Ma recherche picturale s’inscrit dans une exploration sensible des jeux de surfaces et de leur capacité à traduire des mémoires enfouies, fragmentées, parfois altérées. J’interroge la matière dans ce qu’elle a de plus brut, de plus direct — le ciment, les pigments, les strates visibles ou dissimulées — pour évoquer des territoires intérieurs ou géographiques, à la lisière du réel et de l’imaginaire.

Chaque œuvre naît d’un processus de confrontation entre des éléments contraires : le lisse et le rugueux, le plein et le vide, le silence et la vibration chromatique. Je travaille par fragments, comme on recolle les morceaux d’une mémoire éclatée. Les couleurs, souvent issues de mélanges de pigments naturels, se déposent, se superposent, s’effacent parfois, jusqu’à ce que la surface devienne lieu de résonance.
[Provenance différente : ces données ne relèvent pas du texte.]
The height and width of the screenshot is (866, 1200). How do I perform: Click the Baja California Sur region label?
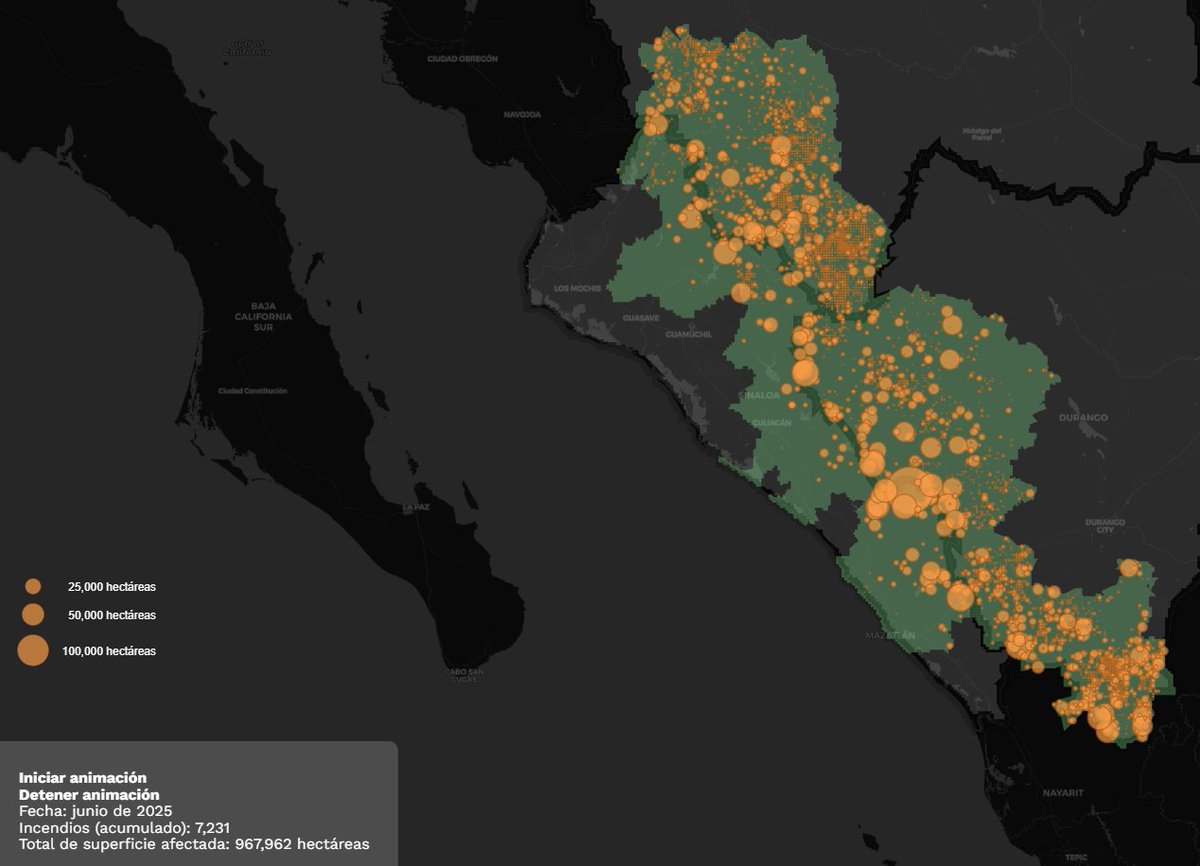coord(262,318)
C’est une peinture de l’accumulation, du temps, du passage. Les territoires que je trace sont autant de cartes émotionnelles que de traces d’un monde en mutation. La matière ne recouvre pas : elle révèle. Elle fait surgir les tensions, les ruptures, les tentatives de réparation. Ainsi, chaque toile devient un espace où les couches dialoguent, où la matière se fait mémoire, où le visible côtoie l’invisible.